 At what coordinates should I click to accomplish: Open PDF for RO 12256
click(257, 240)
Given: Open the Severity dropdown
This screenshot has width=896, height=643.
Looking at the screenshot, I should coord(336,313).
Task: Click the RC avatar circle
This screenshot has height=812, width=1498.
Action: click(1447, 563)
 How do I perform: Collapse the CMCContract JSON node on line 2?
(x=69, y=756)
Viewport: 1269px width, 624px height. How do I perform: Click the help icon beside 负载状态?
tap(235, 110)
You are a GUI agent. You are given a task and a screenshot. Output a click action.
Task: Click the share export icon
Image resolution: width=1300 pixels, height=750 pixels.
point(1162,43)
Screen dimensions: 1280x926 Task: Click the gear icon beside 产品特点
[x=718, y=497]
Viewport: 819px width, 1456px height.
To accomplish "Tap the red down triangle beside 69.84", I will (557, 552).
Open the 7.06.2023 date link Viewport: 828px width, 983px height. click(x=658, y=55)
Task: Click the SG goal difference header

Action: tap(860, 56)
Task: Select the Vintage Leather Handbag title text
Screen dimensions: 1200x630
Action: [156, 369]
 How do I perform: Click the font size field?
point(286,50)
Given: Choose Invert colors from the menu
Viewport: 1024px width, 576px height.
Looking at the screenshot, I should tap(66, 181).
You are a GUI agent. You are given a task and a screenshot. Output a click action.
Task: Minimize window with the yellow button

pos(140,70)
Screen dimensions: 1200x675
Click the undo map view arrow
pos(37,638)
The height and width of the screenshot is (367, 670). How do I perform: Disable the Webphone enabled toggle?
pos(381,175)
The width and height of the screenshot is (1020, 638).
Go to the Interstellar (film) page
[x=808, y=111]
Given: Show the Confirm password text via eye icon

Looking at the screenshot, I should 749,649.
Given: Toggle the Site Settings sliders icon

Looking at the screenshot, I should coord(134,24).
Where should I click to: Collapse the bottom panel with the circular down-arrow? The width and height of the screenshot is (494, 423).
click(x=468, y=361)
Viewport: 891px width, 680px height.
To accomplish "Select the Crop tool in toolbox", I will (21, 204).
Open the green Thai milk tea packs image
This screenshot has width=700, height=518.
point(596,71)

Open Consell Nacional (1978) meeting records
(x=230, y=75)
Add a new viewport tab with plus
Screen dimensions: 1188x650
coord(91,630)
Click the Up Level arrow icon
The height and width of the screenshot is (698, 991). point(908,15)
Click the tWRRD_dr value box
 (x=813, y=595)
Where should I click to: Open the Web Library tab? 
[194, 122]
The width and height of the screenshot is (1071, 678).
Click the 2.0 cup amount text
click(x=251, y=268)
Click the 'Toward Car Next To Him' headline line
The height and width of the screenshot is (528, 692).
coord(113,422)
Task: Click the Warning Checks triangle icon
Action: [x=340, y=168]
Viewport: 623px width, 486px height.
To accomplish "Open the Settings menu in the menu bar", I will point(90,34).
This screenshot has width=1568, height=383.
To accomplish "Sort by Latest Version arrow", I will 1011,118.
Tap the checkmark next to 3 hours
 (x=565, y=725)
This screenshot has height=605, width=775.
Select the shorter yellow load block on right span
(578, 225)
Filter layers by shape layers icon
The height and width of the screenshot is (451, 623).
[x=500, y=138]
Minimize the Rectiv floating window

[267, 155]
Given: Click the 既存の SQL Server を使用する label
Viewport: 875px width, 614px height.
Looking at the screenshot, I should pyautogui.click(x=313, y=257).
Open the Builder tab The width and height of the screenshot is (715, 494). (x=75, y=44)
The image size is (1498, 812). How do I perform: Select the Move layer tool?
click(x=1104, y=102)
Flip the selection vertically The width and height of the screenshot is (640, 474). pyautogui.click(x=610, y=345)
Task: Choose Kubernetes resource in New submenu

Activity
Please go line by line through the records above, copying each one that holds the string "Choose".

Response area
Given: Choose Invert colors from the menu
Task: Choose Kubernetes resource in New submenu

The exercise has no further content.